Segment Start: RECORDS FOR THE EXERCISE
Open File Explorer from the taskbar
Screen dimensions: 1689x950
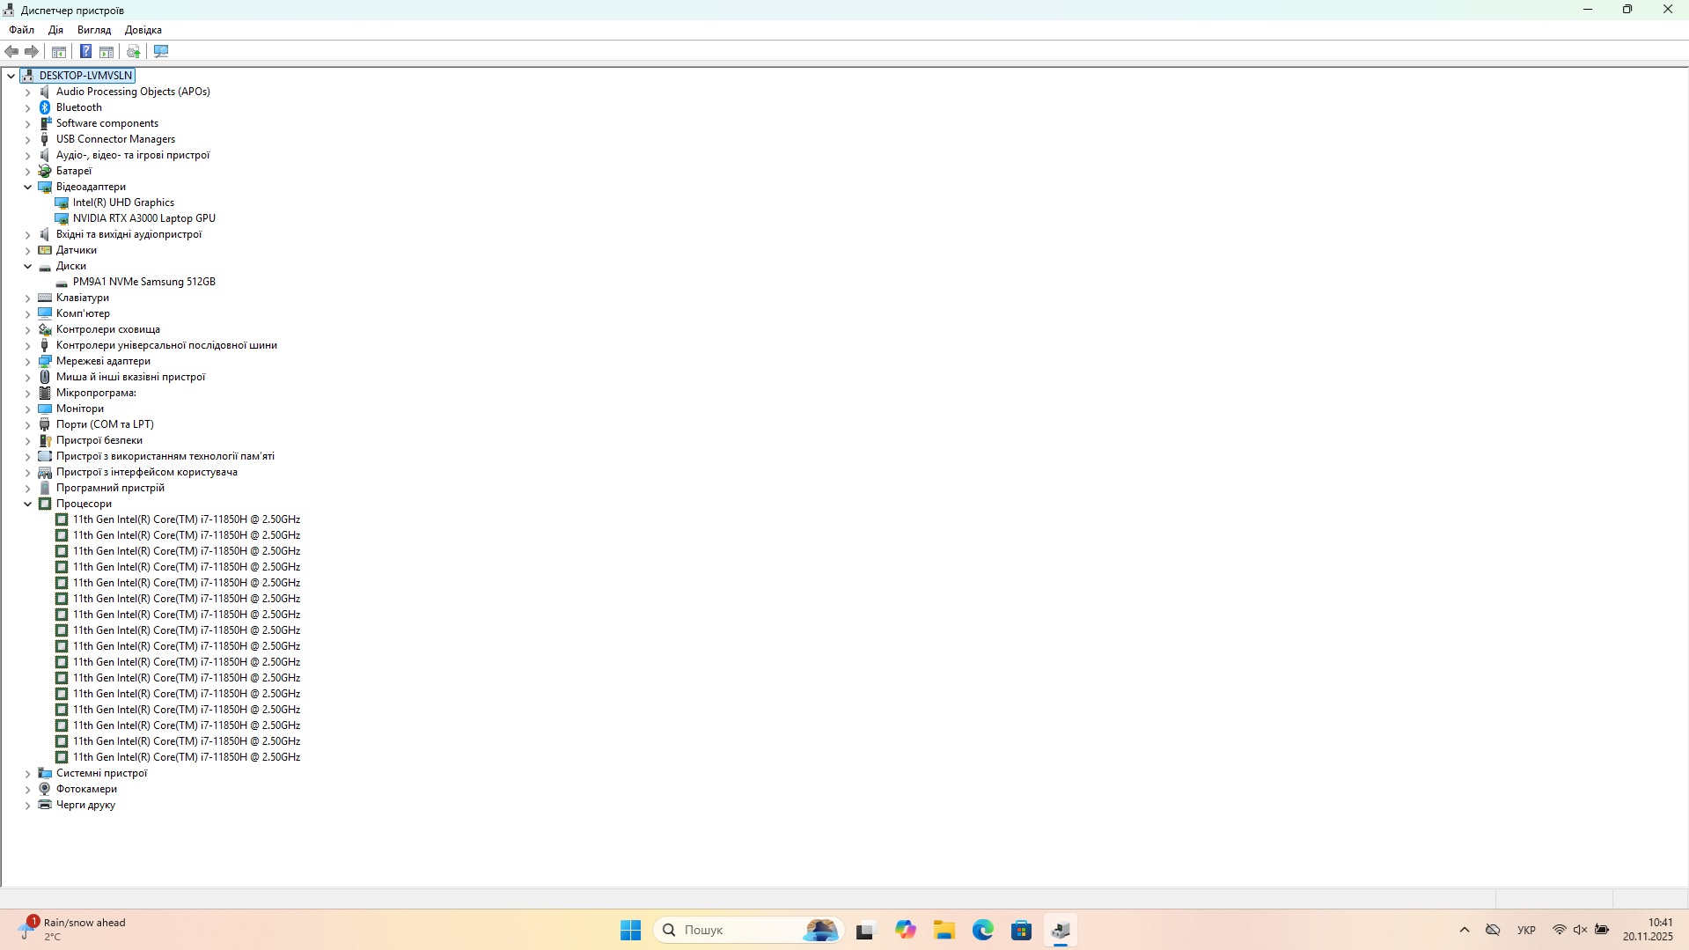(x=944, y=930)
Segment End: RECORDS FOR THE EXERCISE
Segment Start: RECORDS FOR THE EXERCISE
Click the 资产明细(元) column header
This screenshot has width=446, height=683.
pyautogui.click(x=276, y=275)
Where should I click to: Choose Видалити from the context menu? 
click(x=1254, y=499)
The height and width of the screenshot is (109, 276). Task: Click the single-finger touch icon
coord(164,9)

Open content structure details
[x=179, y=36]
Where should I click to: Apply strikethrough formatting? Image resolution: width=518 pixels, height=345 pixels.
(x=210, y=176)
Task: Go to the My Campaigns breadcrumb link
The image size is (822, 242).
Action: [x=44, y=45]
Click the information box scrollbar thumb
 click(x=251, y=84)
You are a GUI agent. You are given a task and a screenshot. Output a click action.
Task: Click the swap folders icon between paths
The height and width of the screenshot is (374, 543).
Segment End: RECORDS FOR THE EXERCISE
Your task is to transcribe, with no changes, only the lines of the listing above that lie between the line holding "Task: Click the swap" and the line holding "The height and width of the screenshot is (374, 543).", inclusive.

→ REPLY TO THE EXERCISE:
Task: Click the swap folders icon between paths
The height and width of the screenshot is (374, 543).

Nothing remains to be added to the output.